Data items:
* begin *

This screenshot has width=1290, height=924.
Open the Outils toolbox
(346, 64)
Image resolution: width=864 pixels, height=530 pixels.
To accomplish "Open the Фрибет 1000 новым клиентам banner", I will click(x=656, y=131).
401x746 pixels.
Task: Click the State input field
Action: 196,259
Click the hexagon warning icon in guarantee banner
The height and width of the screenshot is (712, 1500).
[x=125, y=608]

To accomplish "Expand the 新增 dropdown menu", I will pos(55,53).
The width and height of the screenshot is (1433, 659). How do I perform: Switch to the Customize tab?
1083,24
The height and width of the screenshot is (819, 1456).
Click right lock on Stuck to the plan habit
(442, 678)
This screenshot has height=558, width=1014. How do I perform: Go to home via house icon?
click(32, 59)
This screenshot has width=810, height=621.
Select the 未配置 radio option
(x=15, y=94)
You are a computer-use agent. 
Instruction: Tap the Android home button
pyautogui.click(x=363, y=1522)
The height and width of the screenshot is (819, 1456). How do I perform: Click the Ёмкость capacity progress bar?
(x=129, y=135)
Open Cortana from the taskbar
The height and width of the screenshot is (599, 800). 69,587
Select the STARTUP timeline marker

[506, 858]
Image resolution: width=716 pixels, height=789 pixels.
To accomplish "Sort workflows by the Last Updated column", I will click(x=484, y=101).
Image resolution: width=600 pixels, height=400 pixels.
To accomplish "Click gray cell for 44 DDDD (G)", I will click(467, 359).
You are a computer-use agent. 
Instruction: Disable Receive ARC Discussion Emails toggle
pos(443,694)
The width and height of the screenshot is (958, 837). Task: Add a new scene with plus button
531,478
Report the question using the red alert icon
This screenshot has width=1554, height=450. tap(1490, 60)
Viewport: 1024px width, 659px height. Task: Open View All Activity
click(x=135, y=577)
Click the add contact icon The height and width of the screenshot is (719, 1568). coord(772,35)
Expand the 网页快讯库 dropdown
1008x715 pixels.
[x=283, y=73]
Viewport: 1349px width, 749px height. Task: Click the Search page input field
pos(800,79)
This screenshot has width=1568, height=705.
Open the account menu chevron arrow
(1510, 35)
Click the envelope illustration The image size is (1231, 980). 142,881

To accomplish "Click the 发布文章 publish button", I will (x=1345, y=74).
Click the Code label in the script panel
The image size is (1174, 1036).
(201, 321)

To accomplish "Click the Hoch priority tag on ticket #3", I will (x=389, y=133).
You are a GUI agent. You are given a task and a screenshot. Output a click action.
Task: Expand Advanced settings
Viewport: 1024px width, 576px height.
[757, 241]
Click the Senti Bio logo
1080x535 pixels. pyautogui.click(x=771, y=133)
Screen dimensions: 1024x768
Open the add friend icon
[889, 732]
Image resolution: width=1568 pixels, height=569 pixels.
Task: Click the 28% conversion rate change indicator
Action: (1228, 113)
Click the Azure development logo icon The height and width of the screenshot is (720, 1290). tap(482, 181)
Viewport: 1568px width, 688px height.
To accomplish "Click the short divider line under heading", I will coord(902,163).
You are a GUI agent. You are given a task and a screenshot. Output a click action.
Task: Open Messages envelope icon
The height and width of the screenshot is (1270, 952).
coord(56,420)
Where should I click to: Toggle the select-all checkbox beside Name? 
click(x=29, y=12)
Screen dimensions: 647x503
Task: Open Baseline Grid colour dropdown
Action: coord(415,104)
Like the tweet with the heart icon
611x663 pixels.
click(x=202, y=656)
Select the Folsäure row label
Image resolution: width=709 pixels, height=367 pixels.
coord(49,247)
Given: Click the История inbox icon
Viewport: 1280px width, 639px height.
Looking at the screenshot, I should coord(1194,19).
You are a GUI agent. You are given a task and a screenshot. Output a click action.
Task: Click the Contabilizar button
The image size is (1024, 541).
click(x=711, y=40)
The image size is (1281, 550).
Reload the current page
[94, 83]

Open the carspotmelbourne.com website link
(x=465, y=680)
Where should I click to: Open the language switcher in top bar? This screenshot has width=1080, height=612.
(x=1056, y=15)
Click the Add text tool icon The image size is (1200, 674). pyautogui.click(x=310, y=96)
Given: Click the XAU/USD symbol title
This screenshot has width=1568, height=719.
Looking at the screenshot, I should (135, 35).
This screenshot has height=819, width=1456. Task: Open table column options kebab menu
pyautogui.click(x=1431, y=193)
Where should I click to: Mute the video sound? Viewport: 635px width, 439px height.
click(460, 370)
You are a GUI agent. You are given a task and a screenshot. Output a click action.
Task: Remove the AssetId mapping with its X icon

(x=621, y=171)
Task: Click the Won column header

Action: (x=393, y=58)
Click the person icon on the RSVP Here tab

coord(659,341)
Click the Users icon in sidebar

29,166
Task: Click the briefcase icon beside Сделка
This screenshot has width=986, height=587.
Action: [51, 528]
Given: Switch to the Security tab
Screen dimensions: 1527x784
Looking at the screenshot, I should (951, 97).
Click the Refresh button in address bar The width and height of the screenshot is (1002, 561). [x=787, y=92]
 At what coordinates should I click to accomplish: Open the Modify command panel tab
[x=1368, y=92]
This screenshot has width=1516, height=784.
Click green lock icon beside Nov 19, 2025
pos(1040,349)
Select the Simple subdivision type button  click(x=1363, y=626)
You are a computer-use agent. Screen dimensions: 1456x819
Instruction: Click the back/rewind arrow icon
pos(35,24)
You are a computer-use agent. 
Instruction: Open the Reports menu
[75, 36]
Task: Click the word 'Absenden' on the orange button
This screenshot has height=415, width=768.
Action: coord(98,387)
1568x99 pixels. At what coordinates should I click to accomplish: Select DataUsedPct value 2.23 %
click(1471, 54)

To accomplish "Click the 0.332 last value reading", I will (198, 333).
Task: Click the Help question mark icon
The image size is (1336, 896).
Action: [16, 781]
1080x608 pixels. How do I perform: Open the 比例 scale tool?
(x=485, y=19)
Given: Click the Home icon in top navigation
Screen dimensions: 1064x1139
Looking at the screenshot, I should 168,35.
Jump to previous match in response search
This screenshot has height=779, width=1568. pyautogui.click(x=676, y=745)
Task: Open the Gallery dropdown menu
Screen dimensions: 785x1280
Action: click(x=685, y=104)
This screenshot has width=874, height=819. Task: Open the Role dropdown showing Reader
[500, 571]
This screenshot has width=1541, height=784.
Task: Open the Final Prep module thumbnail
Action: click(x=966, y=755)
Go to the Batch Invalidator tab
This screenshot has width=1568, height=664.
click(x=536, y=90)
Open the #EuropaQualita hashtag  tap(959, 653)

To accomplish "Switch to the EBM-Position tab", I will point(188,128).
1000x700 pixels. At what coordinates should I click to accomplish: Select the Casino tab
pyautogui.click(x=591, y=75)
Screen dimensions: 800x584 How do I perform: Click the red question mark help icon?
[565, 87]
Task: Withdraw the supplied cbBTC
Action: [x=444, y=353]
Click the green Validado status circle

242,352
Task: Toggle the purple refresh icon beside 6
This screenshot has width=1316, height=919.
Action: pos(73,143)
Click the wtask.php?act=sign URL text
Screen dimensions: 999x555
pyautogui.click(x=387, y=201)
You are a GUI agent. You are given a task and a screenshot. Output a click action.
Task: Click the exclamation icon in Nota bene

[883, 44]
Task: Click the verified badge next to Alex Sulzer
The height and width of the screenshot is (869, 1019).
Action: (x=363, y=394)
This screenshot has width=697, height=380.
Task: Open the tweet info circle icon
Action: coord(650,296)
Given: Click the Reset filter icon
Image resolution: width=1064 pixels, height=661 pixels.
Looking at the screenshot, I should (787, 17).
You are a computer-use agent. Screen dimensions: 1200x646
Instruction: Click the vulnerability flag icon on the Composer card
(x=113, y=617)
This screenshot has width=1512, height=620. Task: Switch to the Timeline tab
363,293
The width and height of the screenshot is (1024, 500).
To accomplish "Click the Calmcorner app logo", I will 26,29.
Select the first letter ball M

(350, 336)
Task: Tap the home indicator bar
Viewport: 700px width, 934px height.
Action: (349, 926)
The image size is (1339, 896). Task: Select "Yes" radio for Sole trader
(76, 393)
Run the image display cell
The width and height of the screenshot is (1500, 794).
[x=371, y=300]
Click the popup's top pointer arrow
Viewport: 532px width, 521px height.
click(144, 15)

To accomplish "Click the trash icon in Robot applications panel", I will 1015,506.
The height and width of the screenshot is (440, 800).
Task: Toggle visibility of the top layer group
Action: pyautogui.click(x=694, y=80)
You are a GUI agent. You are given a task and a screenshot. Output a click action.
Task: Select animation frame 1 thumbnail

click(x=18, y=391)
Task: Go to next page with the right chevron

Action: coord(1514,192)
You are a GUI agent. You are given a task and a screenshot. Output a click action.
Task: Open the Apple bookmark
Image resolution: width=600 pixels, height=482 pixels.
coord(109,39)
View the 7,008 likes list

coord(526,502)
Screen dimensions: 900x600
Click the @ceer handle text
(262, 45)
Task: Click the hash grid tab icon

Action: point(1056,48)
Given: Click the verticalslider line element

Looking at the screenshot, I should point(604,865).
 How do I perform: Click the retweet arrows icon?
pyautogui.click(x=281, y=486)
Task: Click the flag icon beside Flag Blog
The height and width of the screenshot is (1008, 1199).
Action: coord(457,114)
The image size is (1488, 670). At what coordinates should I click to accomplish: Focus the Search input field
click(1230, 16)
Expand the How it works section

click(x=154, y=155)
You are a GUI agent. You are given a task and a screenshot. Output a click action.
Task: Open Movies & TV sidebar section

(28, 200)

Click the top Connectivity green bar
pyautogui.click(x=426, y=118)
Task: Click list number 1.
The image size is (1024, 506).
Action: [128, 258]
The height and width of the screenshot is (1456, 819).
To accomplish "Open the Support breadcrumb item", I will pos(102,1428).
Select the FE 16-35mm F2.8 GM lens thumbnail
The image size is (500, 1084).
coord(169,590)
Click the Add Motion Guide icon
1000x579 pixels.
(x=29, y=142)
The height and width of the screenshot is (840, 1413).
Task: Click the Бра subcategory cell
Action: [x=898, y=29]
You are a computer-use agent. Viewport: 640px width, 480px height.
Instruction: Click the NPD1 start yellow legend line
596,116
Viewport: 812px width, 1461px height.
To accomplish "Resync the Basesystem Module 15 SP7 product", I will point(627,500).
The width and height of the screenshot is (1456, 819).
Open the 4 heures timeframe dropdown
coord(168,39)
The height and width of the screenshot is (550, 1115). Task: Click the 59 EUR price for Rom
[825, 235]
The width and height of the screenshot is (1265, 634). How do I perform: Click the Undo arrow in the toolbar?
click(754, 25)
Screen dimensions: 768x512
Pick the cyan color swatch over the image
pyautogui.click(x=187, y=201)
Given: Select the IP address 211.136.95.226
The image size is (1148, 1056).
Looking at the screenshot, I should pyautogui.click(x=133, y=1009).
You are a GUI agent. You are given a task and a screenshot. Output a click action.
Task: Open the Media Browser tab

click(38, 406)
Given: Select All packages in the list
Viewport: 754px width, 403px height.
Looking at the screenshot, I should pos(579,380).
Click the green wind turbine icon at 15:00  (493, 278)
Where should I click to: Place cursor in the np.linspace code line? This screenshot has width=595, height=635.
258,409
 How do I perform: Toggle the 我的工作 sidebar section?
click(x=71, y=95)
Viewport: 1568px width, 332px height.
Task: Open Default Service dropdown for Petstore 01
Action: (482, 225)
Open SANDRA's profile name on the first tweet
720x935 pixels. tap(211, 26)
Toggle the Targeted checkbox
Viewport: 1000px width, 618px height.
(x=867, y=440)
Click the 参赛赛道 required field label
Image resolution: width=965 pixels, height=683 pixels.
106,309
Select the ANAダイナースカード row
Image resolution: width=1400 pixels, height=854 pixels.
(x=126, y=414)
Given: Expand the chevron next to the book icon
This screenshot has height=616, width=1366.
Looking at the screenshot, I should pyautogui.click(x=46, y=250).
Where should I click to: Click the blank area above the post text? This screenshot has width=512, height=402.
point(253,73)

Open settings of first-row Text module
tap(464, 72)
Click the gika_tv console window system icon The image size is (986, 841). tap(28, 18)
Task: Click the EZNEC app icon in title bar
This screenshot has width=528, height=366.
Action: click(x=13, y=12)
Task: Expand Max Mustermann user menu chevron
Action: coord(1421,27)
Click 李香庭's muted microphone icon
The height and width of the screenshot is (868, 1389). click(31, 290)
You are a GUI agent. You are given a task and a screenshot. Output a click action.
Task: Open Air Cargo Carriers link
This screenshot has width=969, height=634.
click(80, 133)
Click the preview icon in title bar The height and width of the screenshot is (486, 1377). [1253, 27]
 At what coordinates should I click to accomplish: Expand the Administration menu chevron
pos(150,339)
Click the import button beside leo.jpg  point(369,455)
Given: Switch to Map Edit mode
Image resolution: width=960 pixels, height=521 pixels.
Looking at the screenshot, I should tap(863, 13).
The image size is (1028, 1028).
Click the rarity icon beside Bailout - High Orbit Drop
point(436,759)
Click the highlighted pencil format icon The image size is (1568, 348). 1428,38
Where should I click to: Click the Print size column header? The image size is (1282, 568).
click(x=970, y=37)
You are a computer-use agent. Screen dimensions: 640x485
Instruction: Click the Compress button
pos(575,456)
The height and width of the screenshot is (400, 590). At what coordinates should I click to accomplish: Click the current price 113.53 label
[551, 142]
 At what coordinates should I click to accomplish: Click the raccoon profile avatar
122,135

* end *

» **Goal of the exercise**:
Retype the lines of the rows without any change, starting at the line that contains "Click the gika_tv" and stopping after the line that contains "The height and width of the screenshot is (868, 1389).".

» **Exercise output**:
Click the gika_tv console window system icon The image size is (986, 841). tap(28, 18)
Task: Click the EZNEC app icon in title bar
This screenshot has width=528, height=366.
Action: click(x=13, y=12)
Task: Expand Max Mustermann user menu chevron
Action: coord(1421,27)
Click 李香庭's muted microphone icon
The height and width of the screenshot is (868, 1389). click(31, 290)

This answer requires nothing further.